Ask the average person in our industry what is the difference between a Quality Technical Agreement (QTA) and a Master Service Agreement (MSA), and you’re likely to get a blank stare. Even experienced professionals can be hard-pressed to describe the distinction precisely. The short answer is simple: the MSA defines the fees and services agreement between two (or more) parties, and the QTA defines who is responsible for what in the actual execution of those services, particularly as related to GMP. Both are legally binding.

While some QTAs are literally incorporated into the MSA, it is more common to see them as separate, yet inextricably related, documents. QTAs should not describe fees, but they may describe who has the financial responsibility for various quality-related events, such as a batch failure, on an “if this, then that” basis. Dollar amounts should never enter into a QTA; that belongs in the MSA. A good QTA will cover GMP issues, making sure responsibility for each GMP requirement is clearly assigned, and in some instances, how that requirement will be executed (e.g., reporting OOS results by phone, followed by an email).

The most common issue with QTAs is they tend to be weighted in favor of the party writing them. This, to a certain extent, is natural, but a QTA should not be allowed to be so biased as to disadvantage the other party. The greatest obstacles to producing a truly balanced document are time windows and definitions.

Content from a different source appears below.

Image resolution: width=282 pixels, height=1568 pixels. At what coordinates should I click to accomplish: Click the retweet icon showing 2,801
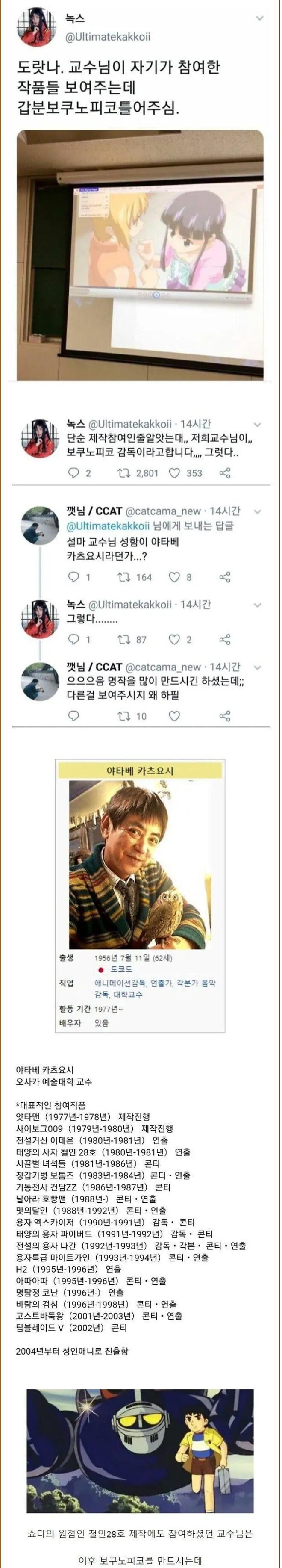click(124, 472)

For instance, paraphrased from an actual QTA clause: the CMO writing the QTA states that the CLIENT will have 30 calendar days (just over four weeks) to review and approve a new MBR. The client is “allowed” to send one list of questions/comments back to the CMO during that time period, but the CMO has 30 working days (just over six weeks) to respond to the questions and comments. The kicker here is the next part: if it is neither signed nor contested by the client at the end of that 30-day period, the MBR will be considered approved. This puts the client at a huge disadvantage – if there are any issues with the MBR there is no way to hold up their end of the agreement that works out fairly for them.

Here’s a potential solution: both parties have the same amount of time, either 30 calendar days or 30 working days, the clock restarts when the list is submitted, there is a limit of two lists, and there is no default approval of the MBR without the appropriate signatures from the client.

The second most common problem is vague, imprecise, or missing definitions in the Definitions section of terms that appear in the text of the QTA. Example: Deviation – “a failure to meet process criteria or to follow approved procedures.” The terms “Major Deviation” and “Minor Deviation” were not defined here or anywhere else in the QTA, but were used later in the text, requiring the undefined Major Deviations to be reported to the client within five working days, and with no requirement to report the undefined Minor Deviations to the client at all. These inexplicit definitions can create the following problems:

  • The client had no chance to agree or disagree with the definitions of “Major” and “Minor” deviations – this puts them at a disadvantage.
  • Without a clear definition of Major and Minor deviations, there is potential for disaster, ranging from recalls to litigation, and all points in between.
  • The five-working-day reporting window also is a bit long– if a deviation does not occur on a Monday, it could be seven days –including the weekend – before the deviation is reported.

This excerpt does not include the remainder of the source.